There is a story for me behind this book, meandering though it may be.

Thirty years ago, while foraging around an old bookstore in Catskill, New York, I stumbled across three large cardboard boxes filled with alphabetically ordered file folders with handwritten labels of typefaces. All the folders contained sample sheets and sketches of a particular typeface. I was thrilled when I learned the boxes had belonged to Clarence Pearson Hornung (1899–1997). He was a trademark and industrial designer of some renown—who, as author of many design books in and out of print, must be thanked for his invaluable contributions to our knowledge and practice of graphic design. I owned a number of Hornung's books, including, at the time, an important historical overview of American Graphic Art. co-authored with Fridolf Johnson (1905-88), an illustrator, calligrapher, printer, historian and executive editor of American Artist magazine

Many famous trademarks and symbols from the mid-20th century were either inspired or liberally drew from Hornung's work, or were designed by him.

An anecdote: During a patent review of the then, new U.S. Civil Defense Fallout Shelter symbol, it was noted that the design originally appeared in Hornung's Handbook. Thus the scarily ubiquitous sign was inspired by his obsessive passion for collecting and categorizing all manner of graphic design and illustrative material, from type to ceramic tiles. I knew about the latter because a friend had purchased a collection of the tiles from Hornung. He was then pretty old at the time, not long for this world, as it turned out, and had been divesting his well-documented holdings—most of it quite rare by today's standards.

As a practitioner and designer for American Typographers, Hornung created colophons and other book-related materials for Book League of America, Farrar & Rinehart and Vauguard Press. He supplemented this work with book designs for Harper and Row, as well as The Metropolitan Museum of Art in New York City. His Handbook of Designs and Devices was first published in 1932, subtitled 1836 Basic Designs and Their Variations Drawn and Cassified by One of America's Foremost Industrial and Graphic Designers. The exhaustive study contains almost every essential geometric configuration and shows how each evolved into others. About his methodology, Hornung wrote: "It is obvious from the organic plan and arrangement of the plates [images in the book], that the classification of designs is built upon the construction of the elements themselves, and not upon their symbolism. This approach may seem strange to many readers, but the author [third person] has chosen a geometric order deliberately."

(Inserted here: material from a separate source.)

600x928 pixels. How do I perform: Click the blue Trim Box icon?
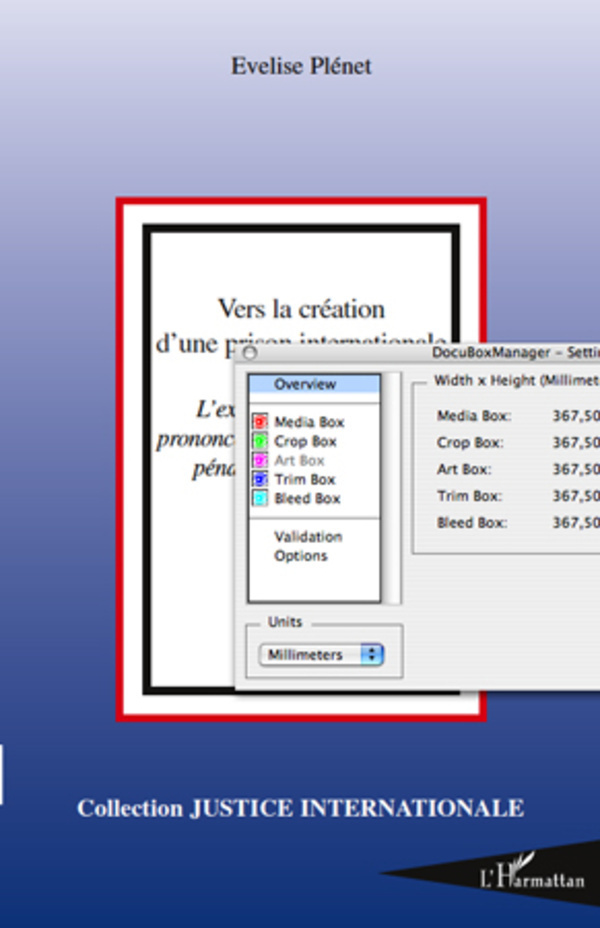point(260,479)
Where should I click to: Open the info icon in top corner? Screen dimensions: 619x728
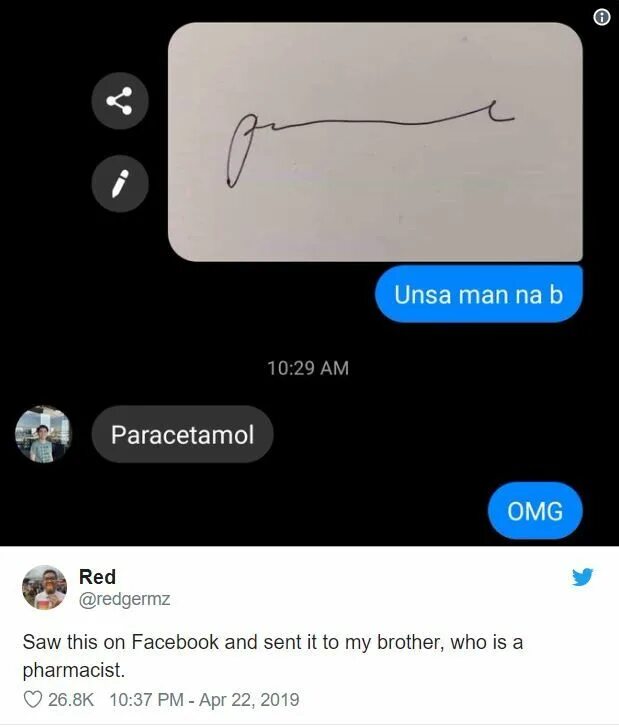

In explaining why he authored this volume, Hornung stated, "Hundreds of volumes devoted to the study and application of designs have been published during the last few decades," but each one was beyond the financial means of a student. His goal was to make an affordable compendium. He succeeded.

"The use of over eighteen hundred illustrations appearing in this volume has resulted from a close study of those art cultures of the past wherein the geometric and abstract phase of design have been dominant," he wrote. "The matter of correct nomenclature has presented many unsuspected difficulties. [N]ot only is there a wide divergence of opinion depending upon books consulted, but in many cases there were no accepted terms whatever." Hornung's Handbook tries to address this "vexatious problem in a most direct manner." What I found invaluable were his taxonomies on the cross and swastika.

For designers who use shapes, patterns and do-dads in their work, this book remains the quintessential guide. It is also fascinating to learn the numerous ways that images, signs and symbols are so common to design in general, are so variously named as they evolve from one form to another.